Le conté entonces que Manuel Estrada era sobrino de mi abuelo Luciano Estrada, que sus hermanos menores, Eugenio y Felisa, habían pasado la guerra refugiados en su casa de Alumbres -donde ejercía de médico- con mi padre y mi abuela, y que merced a la intervención del coronel mi abuelo salvó la vida, pues fue secuestrado por unos facinerosos debido a su notoria condición de católico y conservador, y aquél consiguió tanto su liberación como la de todos los secuestrados, que habían sido ingresados en la Prisión de San Antón sin formación de causa.

La coincidencia le conmovió. No sabia nada de Manuel Estrada desde que volvió a España, ¿qué era de él? ¿tenía yo noticias suyas?

Sin pensarlo dos veces, le espeté que Manuel Estrada había muerto unos años antes, en 1980, de forma un tanto absurda, pues había sufrido al parecer una caída en la escalinata de la Universidad Autónoma, en Ciudad de México, de la que era catedrático.

La noticia le produjo verdadera consternación. Se llevó pudorosamente una mano al rostro y a duras penas reprimió un sollozo.

Todavía con los ojos llenos de lágrimas, me contó entonces el último episodio en aquella villa cercana a Monóvar. Los frentes se derrumbaban, nadie cumplía las órdenes, la flota había zarpado y en Cartagena había estallado una rebelión para entregar la plaza a Franco; Madrid, la capital de la defensa numantina, quedaba abierta a las tropas del invasor... Negrín se derrumbó también, ya nada se podía hacer. Pero él, Santiago Garcés, tuvo una idea, una acción insensata que serviría para que la República no fuera conquistada por Franco, para que una parte de España quedara bajo otro ocupante, de modo que tras el estallido de la Guerra Mundial, desde allí renaciese la República, alineada con los aliados... ¿Cómo? Muy sencillo: en el aeródromo de Los Llanos, cerca de Albacete, aún quedaba operativa una escuadrilla de bombarderos Katiuska, los cuales, dotados de tanques de combustible auxiliares, partirían en una misión sin retorno para bombardear el Vaticano. La salvaje acción produciría tal conmoción en el mundo entero que una fuerza armada amparada por la Sociedad de Naciones ocuparía inmediatamente la zona republicana, cuyas fuerzas no ofrecerían resistencia: voilà, una parte de España no sería franquista.

Datos registrados
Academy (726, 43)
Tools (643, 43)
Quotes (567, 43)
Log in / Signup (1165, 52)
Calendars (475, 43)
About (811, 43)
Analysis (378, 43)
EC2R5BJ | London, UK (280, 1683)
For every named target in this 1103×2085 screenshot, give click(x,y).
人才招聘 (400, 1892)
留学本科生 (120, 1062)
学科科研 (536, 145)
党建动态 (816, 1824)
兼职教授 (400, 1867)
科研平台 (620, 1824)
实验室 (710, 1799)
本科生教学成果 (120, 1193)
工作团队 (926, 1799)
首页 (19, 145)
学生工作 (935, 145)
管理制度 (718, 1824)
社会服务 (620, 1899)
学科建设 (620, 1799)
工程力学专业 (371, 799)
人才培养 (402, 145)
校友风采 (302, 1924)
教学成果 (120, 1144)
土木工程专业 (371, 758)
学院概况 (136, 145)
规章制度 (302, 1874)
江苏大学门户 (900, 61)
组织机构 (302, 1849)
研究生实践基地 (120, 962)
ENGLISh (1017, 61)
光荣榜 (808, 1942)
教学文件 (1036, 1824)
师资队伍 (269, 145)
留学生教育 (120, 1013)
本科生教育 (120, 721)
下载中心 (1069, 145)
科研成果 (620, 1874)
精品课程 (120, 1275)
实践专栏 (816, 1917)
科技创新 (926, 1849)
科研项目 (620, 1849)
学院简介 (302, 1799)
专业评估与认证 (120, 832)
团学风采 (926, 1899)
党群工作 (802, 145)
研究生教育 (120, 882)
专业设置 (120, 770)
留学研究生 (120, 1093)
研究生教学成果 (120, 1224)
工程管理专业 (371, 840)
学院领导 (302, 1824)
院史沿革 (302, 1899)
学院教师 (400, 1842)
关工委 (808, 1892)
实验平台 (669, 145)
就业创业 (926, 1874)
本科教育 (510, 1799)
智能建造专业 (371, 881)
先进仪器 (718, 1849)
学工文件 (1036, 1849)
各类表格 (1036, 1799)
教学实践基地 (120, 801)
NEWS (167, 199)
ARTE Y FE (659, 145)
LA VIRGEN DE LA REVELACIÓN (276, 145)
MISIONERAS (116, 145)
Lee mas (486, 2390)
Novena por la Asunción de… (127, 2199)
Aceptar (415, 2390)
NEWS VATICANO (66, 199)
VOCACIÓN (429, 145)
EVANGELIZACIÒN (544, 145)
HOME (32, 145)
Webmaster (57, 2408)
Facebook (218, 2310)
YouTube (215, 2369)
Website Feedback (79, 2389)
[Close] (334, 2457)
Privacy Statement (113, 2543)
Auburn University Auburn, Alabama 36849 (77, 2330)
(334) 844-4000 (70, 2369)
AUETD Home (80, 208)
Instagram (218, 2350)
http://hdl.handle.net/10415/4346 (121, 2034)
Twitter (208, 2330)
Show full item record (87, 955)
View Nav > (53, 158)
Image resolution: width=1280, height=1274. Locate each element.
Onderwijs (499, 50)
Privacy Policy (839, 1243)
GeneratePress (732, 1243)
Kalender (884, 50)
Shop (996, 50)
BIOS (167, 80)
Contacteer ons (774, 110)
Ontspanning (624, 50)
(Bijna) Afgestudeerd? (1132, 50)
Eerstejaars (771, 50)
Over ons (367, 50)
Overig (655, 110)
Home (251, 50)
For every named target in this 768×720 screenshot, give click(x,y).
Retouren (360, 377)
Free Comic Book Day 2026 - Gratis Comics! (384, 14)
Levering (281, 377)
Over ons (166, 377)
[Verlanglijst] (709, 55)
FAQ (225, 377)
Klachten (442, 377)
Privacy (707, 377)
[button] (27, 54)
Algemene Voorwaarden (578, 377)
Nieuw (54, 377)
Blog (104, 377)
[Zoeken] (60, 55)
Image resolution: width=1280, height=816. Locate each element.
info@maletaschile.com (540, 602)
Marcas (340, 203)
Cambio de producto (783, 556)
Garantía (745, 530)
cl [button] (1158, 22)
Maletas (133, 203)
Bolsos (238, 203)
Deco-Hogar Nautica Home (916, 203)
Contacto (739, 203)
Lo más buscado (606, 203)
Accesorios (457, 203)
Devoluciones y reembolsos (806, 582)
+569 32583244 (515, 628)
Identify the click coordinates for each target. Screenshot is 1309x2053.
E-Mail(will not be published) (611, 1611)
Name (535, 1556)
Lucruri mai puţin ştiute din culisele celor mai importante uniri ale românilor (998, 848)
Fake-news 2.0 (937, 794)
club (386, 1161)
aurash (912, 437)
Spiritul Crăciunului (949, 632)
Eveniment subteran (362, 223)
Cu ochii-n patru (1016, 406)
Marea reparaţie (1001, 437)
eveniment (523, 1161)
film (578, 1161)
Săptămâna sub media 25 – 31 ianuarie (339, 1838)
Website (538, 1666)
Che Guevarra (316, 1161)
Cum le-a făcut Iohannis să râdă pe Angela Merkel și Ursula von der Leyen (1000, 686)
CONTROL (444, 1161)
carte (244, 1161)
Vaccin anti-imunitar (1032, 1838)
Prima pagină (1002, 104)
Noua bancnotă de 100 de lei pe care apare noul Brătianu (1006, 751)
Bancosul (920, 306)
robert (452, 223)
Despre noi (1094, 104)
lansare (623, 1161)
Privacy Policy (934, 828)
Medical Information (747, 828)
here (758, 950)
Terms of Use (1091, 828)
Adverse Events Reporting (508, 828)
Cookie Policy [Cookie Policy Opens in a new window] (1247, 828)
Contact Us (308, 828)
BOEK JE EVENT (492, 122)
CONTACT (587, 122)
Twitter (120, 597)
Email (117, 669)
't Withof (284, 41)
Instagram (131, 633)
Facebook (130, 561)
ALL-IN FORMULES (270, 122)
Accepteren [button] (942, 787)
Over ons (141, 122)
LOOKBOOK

▶ **Qué se pide**:
1: Transcribe del fragmento sobre Manuel Estrada el pasaje comprendido entre "Sin pensarlo dos" y "que era catedrático.", ambos incluidos.
2: Prosigue el relato sobre Manuel Estrada y Santiago Garcés desde su última frase.

▶ **Respuestas**:
1:
Sin pensarlo dos veces, le espeté que Manuel Estrada había muerto unos años antes, en 1980, de forma un tanto absurda, pues había sufrido al parecer una caída en la escalinata de la Universidad Autónoma, en Ciudad de México, de la que era catedrático.

2:
Negrín no dudó ni un instante: ¡No!. Como Garcés insistiera, la negativa del Presidente fue violenta, tajante.

Yo escuchaba sus palabras estupefacto, supongo que con los ojos abiertos como platos, pues la autenticidad del testimonio era innegable. Garcés lloraba.

Incurro en la inelegancia de señalar lo obvio: la idea de Garcés no sólo era una salvajada; era un disparate que ni habría llevado aparejadas las consecuencias pretendidas ni habría permitido un digno recuerdo de la República ni de las miles de personas de toda condición que por ella lucharon.

Pero para ser justos, pienso que Garcés contaba esto como una muestra de la situación delirante de esas últimas horas en territorio español; que no intentaba justificarse, que no pretendía que aquella idea hubiera servido para algo. En suma, que lo sensato fue la negativa de Negrín.
Paseando antes de despedirnos, me contaba que estaba desarrollando una teoría política que denominaba “panacea municipal”. A grandes rasgos, parecía mostrar una fe infinita en las posibilidades de democracia real en los pueblos y ciudades, más que en ámbitos más amplios. A la idea no le faltaba su lógica. La realidad, sin embargo, ha derivado hacia algo más siniestro, pues la administración local española es sin duda el epítome de la corrupción y el lumpen.

La idea es desde luego muy española, pudo venir sugerida por la tradición foral y por esa tendencia a la asamblea gemánica que tanto carácter -para bien y para mal- ha impreso en nuestro volksgeist. Quizá esta teoría viniera inspirada en la lúcida exposición que sobre la materia trazara uno de los autores del exilio más injustamente desconocidos: Antonio Ramos Oliveira, que publicó en México su Historia de España.

Escribió su nombre y teléfono en un papel, que aún conservo. Me pidió que le llamara, que nos viésemos alguna vez. Nunca lo hice.